= SERENDIP =

Astronomy program in United States

SERENDIP (Search for Extraterrestrial Radio Emissions from Nearby Developed Intelligent Populations) is a Search for Extra-Terrestrial Intelligence (SETI) program originated by the Berkeley SETI Research Center at the University of California, Berkeley.

SERENDIP takes advantage of ongoing "mainstream" radio telescope observations as a "piggy-back" or "commensal" program. Rather than having its own observation program, SERENDIP analyzes deep space radio telescope data that it obtains while other astronomers are using the telescope.

==Background==
The initial SERENDIP instrument was a 100-channel analog radio spectrometer covering 100 kHz of bandwidth. Subsequent instruments have been significantly more capable, with the number of channels doubling roughly every year. These instruments have been deployed at a large number of telescopes including the NRAO 90m telescope at the Green Bank Observatory and the Arecibo 305m telescope.

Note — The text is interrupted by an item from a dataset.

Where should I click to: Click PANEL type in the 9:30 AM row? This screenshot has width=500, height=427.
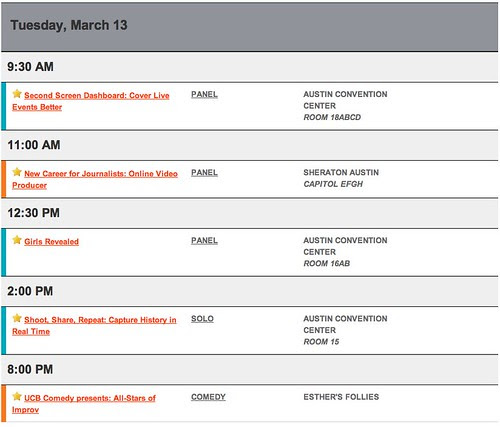[x=204, y=95]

SERENDIP observations have been conducted at frequencies between 400 MHz and 5 GHz, with most observations near the so-called Cosmic Water Hole (1.42 GHz (21 cm) neutral hydrogen and 1.66 GHz hydroxyl transitions).

==Projects==
SERENDIP V was installed at the Arecibo Observatory in June 2009. The digital back-end instrument was an FPGA-based 128 million-channel digital spectrometer covering 200 MHz of bandwidth. It took data commensally with the seven-beam Arecibo L-band Feed Array (ALFA).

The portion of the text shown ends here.